Jack and Swift were the last to leave the clamshell that first night. After the others had gone to bed, the two stayed up with no other purpose than to be alone. At Swift’s suggestion. Jack had agreed that they should bunk separately, accepting her argument that they needed to be completely focused on the expedition and that any intimacy between them could only be a distraction. So he was surprised when she put her arms around his waist and hugged him tightly.

‘I can’t believe we’re actually here,’ she told him. ‘Thanks, Jack. Without you it wouldn’t have been possible.’

‘I wish I could say it felt good to be back here,’ he confessed. ‘But the place makes me nervous. Like there’s something I’m not doing. Maybe it’s the fact that I know I’m not going to be doing any climbing. It’s weird, but I’d feel a little more relaxed if I knew I was going back up that southwest face tomorrow morning. I guess it’s like a racing driver going to a Grand Prix knowing he’s not going to be driving.’

He shook his head and smiled at what he had just said. He almost convinced himself.

‘That was a good speech you made. Swift.’

‘You think so? I felt I needed to say something after that arsehole Boyd started mouthing off about not believing in the yeti.’

‘He’s not so bad. You two just rub each other the wrong way.’
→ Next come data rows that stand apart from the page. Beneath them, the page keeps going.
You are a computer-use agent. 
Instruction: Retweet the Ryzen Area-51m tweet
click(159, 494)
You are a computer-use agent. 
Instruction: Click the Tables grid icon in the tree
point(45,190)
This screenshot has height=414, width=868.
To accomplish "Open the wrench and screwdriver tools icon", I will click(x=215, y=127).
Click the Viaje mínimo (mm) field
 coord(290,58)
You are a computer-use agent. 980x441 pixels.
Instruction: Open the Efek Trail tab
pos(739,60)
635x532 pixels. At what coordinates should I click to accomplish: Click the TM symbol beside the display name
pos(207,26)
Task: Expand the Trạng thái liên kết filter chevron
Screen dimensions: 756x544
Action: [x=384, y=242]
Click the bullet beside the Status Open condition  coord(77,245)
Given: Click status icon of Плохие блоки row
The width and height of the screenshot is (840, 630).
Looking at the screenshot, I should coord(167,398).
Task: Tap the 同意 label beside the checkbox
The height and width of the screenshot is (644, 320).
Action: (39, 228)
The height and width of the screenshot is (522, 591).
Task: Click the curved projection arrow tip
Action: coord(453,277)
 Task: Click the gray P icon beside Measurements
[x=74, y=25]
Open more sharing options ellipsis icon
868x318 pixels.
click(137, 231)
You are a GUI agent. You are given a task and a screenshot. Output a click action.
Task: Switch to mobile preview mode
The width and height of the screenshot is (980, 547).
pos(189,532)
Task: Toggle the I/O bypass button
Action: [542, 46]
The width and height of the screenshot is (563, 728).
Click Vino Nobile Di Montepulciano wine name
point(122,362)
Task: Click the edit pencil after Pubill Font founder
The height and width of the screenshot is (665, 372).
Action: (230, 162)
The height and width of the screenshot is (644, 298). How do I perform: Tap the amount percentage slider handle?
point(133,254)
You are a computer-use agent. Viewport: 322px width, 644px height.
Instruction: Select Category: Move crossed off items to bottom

‘Maybe. You didn’t think I sounded a little too much like a candidate? Say anything to get elected, y’know?’

‘You believed what you were saying, didn’t you?’

‘Oh sure. But y’know... did they?’

Jack shrugged. ‘Sometimes when you’re leading an expedition like this, you have to say whatever you can to keep people on your side. Doesn’t matter if people believe what you say or not. They need to see that you believe it. That’s what leadership is about. That makes it the right thing to do.’